Getting a word in! Integrating Oracle Digital Assistant with Alexa

Hi Everyone,

With the rapid rise in the uptake of virtual assistants, we wanted to explore integrating the Oracle Digital Assistant (ODA) with Alexa, so we can expand the range of platforms we can offer for our customers. Good news, with the latest release of Node SDK for ODA by Oracle and the alexa-app SDK by Amazon this can now be done, very easily.

The integration is achieved by setting up a web server in between Alexa and ODA, that acts as middleware.

Let's jump right in and take a look how it works.

Architecture Overview:

We need three elements for Alexa integration:

  1. An Amazon Alexa Skill.

  2. A web server application.

  3. Oracle Digital Assistant.

Procedure:

1. Creating an Amazon Alexa Skill:

We won't go into detail about this part. Please refer to
Amazon's official documentation for information about developing skills.

Note: The Endpoint in the Alexa Skill must have the suffix 'alexa/app' according to the sample code. This can be modified in the endpoints mentioned below (line 345, service.js):

app.locals.endpoints.push({ name: 'alexa', method: 'POST',
endpoint: '/alexa/app' })

After a custom skill is created, we need to create a new intent, slot type to pass the control to the bot. Please follow the below steps to configure the intent and the slot type.

  • Click on the Intents, click +Add button to create a custom intent. Enter the intent name as CommandBot and click Create Custom Intent button.
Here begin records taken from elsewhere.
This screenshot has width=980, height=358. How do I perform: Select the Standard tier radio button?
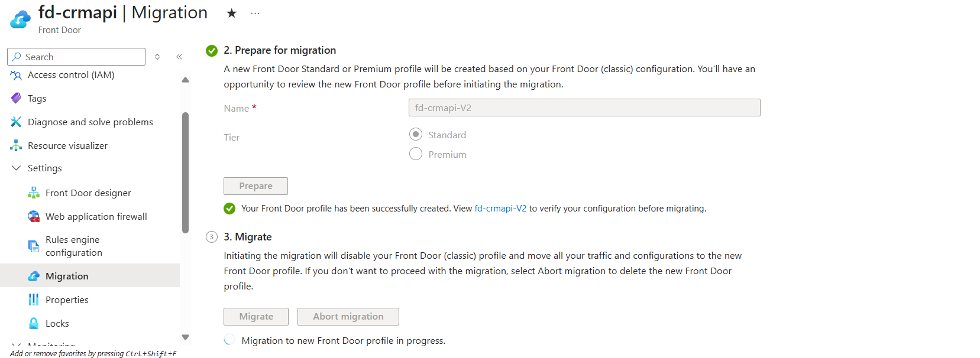tap(416, 134)
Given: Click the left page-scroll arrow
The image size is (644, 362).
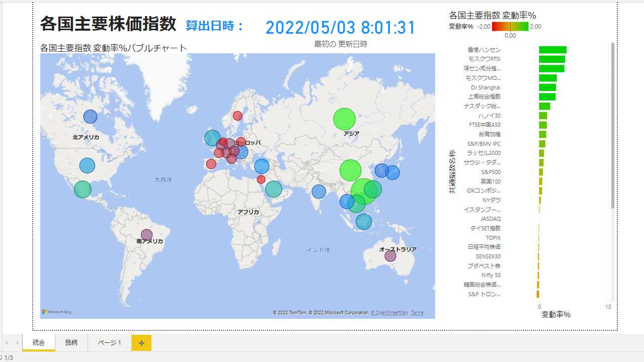Looking at the screenshot, I should pyautogui.click(x=7, y=343).
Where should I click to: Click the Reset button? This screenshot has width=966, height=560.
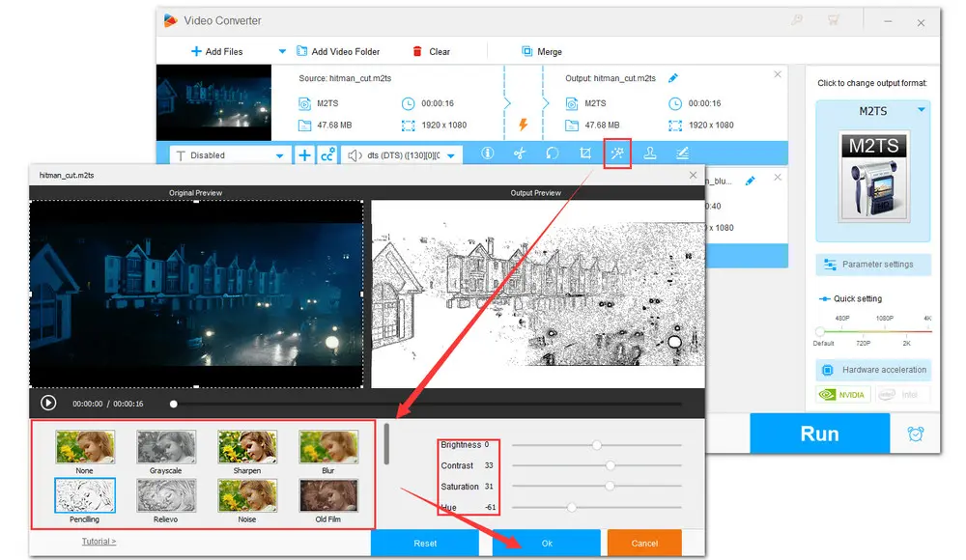pyautogui.click(x=425, y=544)
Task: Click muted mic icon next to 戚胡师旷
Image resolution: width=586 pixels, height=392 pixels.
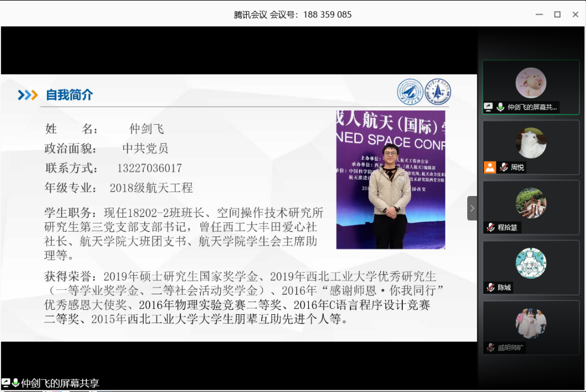Action: click(x=490, y=348)
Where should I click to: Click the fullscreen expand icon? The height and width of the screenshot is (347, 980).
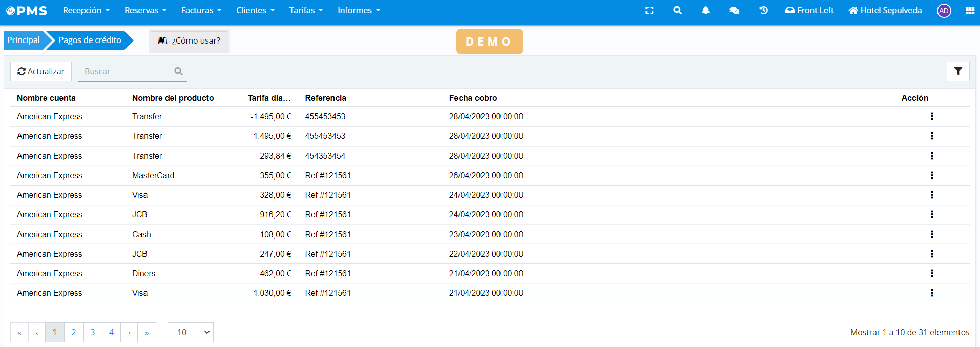coord(649,10)
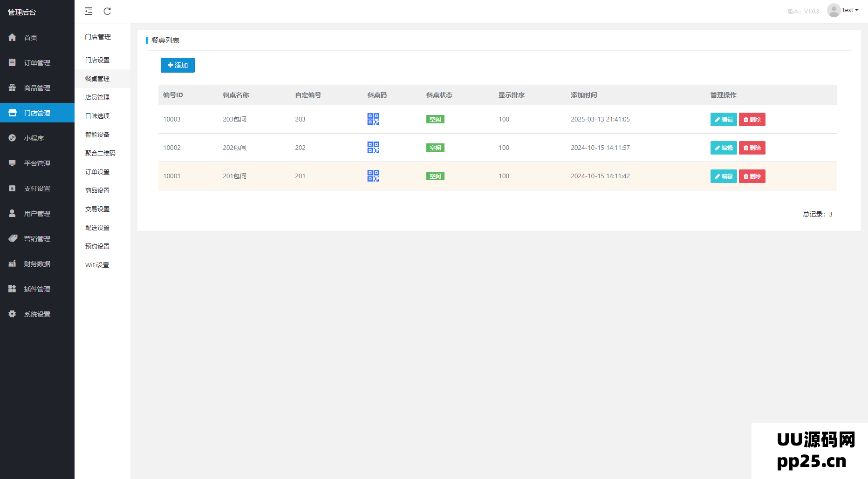Click the refresh icon in top bar
The width and height of the screenshot is (868, 479).
click(x=107, y=11)
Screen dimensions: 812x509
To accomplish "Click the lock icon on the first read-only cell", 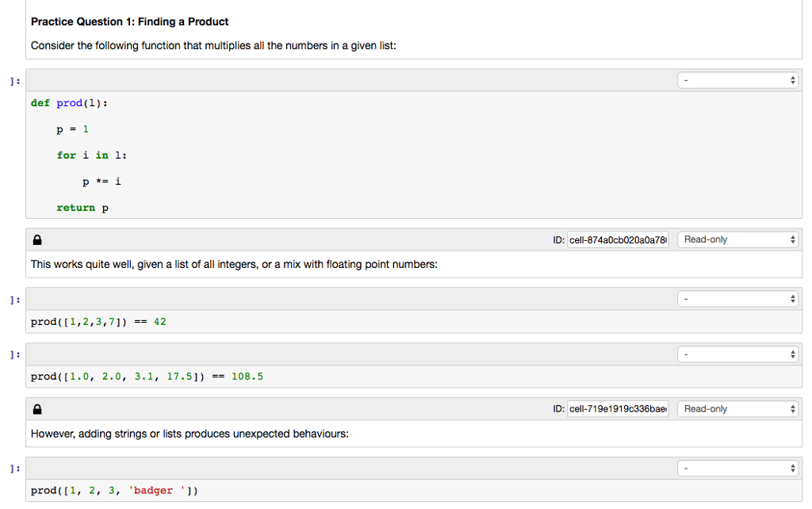I will (36, 239).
  • Now, let's create a slot type by clicking on Slot types, +Add. Name the Slot Type as MyCustomSlotType and click Create Custom Slot Type.

    Add two values something and do something to the created Slot Type:

  • The next step is to associate this custom slot to your custom intent. For this click on CommandBot under Intent menu, navigate down to Intent Slots to create a new slot.

  • Let's keep the Slot Name as command and click on + button, and select MyCustomSlotType as slot type, as shown below:

  • Finally, add a sample utterance to your intent. Click on CommandBot under Intent menu and add {command} as a Sample Utterance. Click on + button. This will pass the user input to our web server application code.

  • Click on Save Model.

  • After saving, build the model by clicking the Build Model button. Building the model may take a few seconds, you will get a message once it is successful.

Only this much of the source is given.